Reproduce the entries exactly as they appear below.

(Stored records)
_ _ _ _ _ _ _

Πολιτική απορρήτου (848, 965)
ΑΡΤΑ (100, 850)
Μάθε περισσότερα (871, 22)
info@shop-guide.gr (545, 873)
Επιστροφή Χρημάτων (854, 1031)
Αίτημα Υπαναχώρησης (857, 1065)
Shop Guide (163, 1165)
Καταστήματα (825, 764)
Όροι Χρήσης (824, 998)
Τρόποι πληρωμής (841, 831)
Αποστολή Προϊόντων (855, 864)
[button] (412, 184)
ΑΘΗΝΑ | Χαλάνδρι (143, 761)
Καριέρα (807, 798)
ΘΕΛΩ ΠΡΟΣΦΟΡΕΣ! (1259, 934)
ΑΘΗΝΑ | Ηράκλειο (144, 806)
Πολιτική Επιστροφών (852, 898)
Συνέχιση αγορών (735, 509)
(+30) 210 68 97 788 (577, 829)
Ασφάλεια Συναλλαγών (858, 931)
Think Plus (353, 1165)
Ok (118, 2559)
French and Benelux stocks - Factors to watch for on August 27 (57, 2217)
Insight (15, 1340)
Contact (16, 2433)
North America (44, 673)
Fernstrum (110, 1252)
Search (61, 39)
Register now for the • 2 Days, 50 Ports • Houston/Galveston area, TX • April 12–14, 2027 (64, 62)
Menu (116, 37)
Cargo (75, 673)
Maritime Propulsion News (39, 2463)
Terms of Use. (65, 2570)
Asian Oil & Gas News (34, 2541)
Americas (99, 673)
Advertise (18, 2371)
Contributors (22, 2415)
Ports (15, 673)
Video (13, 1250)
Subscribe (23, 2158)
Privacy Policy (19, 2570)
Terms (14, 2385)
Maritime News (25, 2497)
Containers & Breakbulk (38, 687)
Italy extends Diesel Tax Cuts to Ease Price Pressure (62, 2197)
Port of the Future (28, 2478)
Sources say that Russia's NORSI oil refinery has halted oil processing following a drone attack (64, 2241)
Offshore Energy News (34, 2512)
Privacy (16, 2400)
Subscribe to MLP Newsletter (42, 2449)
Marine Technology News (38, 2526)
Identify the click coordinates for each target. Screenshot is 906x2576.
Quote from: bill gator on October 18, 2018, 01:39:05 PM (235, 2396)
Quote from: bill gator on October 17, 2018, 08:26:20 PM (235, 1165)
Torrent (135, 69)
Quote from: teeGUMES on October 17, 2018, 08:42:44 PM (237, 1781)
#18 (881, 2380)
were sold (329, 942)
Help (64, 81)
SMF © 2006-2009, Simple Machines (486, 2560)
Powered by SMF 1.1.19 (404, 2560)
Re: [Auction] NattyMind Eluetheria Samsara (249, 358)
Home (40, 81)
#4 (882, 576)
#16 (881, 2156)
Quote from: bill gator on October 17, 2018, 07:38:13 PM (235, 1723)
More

_ _ _ _ _ _ _

-- Answer space --
Πολιτική απορρήτου (848, 965)
ΑΡΤΑ (100, 850)
Μάθε περισσότερα (871, 22)
info@shop-guide.gr (545, 873)
Επιστροφή Χρημάτων (854, 1031)
Αίτημα Υπαναχώρησης (857, 1065)
Shop Guide (163, 1165)
Καταστήματα (825, 764)
Όροι Χρήσης (824, 998)
Τρόποι πληρωμής (841, 831)
Αποστολή Προϊόντων (855, 864)
[button] (412, 184)
ΑΘΗΝΑ | Χαλάνδρι (143, 761)
Καριέρα (807, 798)
ΘΕΛΩ ΠΡΟΣΦΟΡΕΣ! (1259, 934)
ΑΘΗΝΑ | Ηράκλειο (144, 806)
Πολιτική Επιστροφών (852, 898)
Συνέχιση αγορών (735, 509)
(+30) 210 68 97 788 (577, 829)
Ασφάλεια Συναλλαγών (858, 931)
Think Plus (353, 1165)
Ok (118, 2559)
French and Benelux stocks - Factors to watch for on August 27 (57, 2217)
Insight (15, 1340)
Contact (16, 2433)
North America (44, 673)
Fernstrum (110, 1252)
Search (61, 39)
Register now for the • 2 Days, 50 Ports • Houston/Galveston area, TX • April 12–14, 2027 (64, 62)
Menu (116, 37)
Cargo (75, 673)
Maritime Propulsion News (39, 2463)
Terms of Use. (65, 2570)
Asian Oil & Gas News (34, 2541)
Americas (99, 673)
Advertise (18, 2371)
Contributors (22, 2415)
Ports (15, 673)
Video (13, 1250)
Subscribe (23, 2158)
Privacy Policy (19, 2570)
Terms (14, 2385)
Maritime News (25, 2497)
Containers & Breakbulk (38, 687)
Italy extends Diesel Tax Cuts to Ease Price Pressure (62, 2197)
Port of the Future (28, 2478)
Sources say that Russia's NORSI oil refinery has halted oil processing following a drone attack (64, 2241)
Offshore Energy News (34, 2512)
Privacy (16, 2400)
Subscribe to MLP Newsletter (42, 2449)
Marine Technology News (38, 2526)
Identify the click coordinates for each target. Screenshot is 906x2576.
Quote from: bill gator on October 18, 2018, 01:39:05 PM (235, 2396)
Quote from: bill gator on October 17, 2018, 08:26:20 PM (235, 1165)
Torrent (135, 69)
Quote from: teeGUMES on October 17, 2018, 08:42:44 PM (237, 1781)
#18 (881, 2380)
were sold (329, 942)
Help (64, 81)
SMF © 2006-2009, Simple Machines (486, 2560)
Powered by SMF 1.1.19 (404, 2560)
Re: [Auction] NattyMind Eluetheria Samsara (249, 358)
Home (40, 81)
#4 (882, 576)
#16 (881, 2156)
Quote from: bill gator on October 17, 2018, 07:38:13 PM (235, 1723)
More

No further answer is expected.